* **Problem**
Give back, word for word, the rows from the very first one through the line that contains "This screenshot has width=1680, height=1044. In", including both ends.
— START Data lines —
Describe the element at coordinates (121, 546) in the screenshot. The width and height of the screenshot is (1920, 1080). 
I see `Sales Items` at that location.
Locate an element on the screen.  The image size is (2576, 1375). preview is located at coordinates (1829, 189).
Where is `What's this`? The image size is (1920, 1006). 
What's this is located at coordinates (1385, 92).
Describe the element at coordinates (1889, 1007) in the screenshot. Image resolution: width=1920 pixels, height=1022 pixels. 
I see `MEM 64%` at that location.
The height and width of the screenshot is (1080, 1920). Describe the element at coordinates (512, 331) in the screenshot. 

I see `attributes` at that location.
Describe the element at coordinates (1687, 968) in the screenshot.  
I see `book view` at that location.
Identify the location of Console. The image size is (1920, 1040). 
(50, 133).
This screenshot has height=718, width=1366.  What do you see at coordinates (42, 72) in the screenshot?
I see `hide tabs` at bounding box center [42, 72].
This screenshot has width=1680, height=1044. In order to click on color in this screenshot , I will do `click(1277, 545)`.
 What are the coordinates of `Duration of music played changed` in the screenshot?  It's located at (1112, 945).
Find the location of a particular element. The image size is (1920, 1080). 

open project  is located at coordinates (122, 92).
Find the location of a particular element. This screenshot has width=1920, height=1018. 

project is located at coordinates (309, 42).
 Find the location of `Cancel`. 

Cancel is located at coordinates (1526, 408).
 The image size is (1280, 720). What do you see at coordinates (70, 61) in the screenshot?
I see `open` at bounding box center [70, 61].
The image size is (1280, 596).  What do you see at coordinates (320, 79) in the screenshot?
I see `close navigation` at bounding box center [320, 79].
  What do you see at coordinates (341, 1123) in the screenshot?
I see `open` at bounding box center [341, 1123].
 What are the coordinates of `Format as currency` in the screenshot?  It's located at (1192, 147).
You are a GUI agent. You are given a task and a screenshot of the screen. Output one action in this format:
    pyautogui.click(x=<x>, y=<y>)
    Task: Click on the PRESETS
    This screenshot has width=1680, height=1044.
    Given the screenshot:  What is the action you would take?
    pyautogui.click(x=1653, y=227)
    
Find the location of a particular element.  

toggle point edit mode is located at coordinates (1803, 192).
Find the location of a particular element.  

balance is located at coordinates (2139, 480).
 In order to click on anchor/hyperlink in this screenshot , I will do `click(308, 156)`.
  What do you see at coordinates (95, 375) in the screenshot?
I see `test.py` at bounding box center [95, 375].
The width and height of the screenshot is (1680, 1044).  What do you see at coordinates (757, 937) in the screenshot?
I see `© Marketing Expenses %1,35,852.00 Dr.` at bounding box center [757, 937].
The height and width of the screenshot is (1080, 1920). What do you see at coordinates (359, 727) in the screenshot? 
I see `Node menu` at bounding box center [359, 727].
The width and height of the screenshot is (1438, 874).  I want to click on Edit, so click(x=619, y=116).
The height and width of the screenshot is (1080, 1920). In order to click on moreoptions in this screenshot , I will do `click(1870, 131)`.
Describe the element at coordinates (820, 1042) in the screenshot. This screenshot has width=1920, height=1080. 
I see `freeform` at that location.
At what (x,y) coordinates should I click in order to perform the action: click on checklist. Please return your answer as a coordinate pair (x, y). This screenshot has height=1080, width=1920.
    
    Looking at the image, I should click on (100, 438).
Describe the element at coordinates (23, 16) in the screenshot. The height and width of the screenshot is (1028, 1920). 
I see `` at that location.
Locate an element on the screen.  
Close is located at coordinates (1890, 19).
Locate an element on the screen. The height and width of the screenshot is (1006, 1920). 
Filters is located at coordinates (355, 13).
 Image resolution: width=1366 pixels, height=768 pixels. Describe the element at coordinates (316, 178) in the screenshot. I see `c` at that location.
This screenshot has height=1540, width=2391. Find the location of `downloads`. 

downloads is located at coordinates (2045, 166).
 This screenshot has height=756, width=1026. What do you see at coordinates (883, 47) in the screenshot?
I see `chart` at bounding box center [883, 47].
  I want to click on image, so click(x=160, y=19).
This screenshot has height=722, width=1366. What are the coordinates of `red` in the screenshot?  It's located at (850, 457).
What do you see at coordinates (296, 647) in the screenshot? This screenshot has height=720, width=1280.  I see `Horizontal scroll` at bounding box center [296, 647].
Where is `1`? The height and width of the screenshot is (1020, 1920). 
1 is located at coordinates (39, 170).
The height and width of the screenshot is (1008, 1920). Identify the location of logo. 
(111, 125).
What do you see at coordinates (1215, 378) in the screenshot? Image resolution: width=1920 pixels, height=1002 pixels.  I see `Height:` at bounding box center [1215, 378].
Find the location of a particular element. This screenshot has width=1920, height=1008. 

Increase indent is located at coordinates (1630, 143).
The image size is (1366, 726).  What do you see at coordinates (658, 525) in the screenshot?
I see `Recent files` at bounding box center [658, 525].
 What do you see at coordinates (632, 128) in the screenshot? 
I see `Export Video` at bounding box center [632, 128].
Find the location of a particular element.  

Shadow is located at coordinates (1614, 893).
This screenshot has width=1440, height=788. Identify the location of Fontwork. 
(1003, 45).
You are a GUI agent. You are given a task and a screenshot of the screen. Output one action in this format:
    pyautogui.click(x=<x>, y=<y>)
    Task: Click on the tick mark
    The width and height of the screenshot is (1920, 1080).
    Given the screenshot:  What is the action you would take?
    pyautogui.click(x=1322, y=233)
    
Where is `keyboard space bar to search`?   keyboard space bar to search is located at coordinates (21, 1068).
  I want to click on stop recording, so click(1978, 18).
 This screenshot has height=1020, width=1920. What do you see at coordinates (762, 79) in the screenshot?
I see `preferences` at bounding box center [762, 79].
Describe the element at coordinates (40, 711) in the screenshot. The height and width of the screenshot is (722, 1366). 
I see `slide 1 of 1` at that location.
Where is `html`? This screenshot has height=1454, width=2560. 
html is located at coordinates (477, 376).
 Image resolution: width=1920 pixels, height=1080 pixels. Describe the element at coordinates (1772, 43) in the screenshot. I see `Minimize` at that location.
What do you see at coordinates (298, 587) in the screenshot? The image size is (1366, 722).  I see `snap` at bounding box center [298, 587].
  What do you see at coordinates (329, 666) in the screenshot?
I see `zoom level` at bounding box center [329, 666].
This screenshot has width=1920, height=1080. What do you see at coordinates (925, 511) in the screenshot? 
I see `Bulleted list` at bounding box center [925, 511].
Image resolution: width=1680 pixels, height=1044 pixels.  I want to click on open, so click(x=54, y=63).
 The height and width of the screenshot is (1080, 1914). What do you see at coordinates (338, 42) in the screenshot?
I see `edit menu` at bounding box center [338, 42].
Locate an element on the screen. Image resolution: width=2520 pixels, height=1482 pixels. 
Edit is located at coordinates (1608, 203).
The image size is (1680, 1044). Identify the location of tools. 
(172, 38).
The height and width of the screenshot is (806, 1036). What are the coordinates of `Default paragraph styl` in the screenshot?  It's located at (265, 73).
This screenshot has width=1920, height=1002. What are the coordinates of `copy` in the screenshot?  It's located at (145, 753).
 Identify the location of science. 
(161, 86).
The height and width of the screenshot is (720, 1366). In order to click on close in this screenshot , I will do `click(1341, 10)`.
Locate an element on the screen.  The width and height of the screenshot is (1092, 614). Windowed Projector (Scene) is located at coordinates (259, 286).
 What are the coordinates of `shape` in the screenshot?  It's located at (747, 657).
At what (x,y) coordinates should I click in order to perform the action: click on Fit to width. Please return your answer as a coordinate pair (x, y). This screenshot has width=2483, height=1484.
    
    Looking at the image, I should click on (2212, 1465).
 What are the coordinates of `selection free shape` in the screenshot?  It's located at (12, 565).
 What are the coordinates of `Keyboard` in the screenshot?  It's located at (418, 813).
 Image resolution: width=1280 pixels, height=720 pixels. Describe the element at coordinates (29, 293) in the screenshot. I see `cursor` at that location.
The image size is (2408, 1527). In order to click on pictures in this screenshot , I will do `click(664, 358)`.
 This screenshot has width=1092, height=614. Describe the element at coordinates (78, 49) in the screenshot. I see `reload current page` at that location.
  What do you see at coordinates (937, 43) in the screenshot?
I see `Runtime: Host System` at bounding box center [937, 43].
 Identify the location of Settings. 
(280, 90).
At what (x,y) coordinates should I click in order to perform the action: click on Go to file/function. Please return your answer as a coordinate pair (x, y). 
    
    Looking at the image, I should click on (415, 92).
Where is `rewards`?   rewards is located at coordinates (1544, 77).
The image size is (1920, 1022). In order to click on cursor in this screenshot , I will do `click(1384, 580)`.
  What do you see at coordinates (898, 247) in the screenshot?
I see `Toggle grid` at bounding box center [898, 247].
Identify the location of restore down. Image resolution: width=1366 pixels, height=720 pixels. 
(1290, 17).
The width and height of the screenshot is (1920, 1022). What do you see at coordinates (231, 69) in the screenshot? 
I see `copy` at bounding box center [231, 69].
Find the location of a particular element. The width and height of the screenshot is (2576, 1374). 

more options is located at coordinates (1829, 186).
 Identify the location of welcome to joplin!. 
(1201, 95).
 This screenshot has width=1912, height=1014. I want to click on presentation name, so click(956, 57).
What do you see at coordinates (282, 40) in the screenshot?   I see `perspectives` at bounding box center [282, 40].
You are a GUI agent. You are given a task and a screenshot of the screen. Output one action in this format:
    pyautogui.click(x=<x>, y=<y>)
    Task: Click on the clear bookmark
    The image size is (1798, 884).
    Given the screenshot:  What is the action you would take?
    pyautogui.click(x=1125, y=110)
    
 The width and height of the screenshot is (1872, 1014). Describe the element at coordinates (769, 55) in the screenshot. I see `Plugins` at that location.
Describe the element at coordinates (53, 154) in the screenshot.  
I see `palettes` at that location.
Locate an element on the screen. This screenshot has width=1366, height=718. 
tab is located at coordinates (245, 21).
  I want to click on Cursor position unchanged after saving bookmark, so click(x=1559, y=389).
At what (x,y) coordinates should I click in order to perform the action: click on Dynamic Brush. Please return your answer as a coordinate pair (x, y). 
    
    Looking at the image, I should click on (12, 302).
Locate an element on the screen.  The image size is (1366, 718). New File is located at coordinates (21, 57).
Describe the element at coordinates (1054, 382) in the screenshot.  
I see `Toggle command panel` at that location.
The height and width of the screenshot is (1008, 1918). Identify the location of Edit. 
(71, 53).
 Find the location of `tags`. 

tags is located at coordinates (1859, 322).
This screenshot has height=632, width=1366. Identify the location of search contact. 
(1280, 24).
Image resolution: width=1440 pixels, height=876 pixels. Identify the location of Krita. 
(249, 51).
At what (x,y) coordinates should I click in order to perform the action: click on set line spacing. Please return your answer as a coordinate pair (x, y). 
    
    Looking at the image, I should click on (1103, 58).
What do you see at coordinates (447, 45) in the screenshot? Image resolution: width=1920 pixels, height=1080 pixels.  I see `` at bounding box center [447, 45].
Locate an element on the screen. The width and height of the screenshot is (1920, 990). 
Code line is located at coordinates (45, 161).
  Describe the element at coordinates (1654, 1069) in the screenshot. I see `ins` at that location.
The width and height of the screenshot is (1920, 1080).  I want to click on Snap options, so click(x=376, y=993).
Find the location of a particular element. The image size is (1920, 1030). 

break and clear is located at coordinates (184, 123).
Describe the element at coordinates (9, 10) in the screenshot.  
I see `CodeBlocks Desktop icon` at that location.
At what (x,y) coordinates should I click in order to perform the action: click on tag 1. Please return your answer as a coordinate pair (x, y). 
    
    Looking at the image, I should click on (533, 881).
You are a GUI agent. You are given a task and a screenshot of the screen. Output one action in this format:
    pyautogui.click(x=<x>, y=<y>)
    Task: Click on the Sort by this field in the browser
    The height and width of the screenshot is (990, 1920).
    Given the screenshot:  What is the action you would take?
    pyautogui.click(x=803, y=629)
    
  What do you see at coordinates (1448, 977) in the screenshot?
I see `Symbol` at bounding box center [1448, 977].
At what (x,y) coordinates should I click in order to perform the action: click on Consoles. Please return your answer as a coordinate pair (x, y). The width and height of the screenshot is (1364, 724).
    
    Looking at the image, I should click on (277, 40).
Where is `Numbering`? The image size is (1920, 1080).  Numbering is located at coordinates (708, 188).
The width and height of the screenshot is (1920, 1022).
— END Data lines —
* **Solution for this problem**
Describe the element at coordinates (121, 546) in the screenshot. The width and height of the screenshot is (1920, 1080). 
I see `Sales Items` at that location.
Locate an element on the screen.  The image size is (2576, 1375). preview is located at coordinates (1829, 189).
Where is `What's this`? The image size is (1920, 1006). 
What's this is located at coordinates (1385, 92).
Describe the element at coordinates (1889, 1007) in the screenshot. Image resolution: width=1920 pixels, height=1022 pixels. 
I see `MEM 64%` at that location.
The height and width of the screenshot is (1080, 1920). Describe the element at coordinates (512, 331) in the screenshot. 

I see `attributes` at that location.
Describe the element at coordinates (1687, 968) in the screenshot.  
I see `book view` at that location.
Identify the location of Console. The image size is (1920, 1040). 
(50, 133).
This screenshot has height=718, width=1366.  What do you see at coordinates (42, 72) in the screenshot?
I see `hide tabs` at bounding box center [42, 72].
This screenshot has width=1680, height=1044. In order to click on color in this screenshot , I will do `click(1277, 545)`.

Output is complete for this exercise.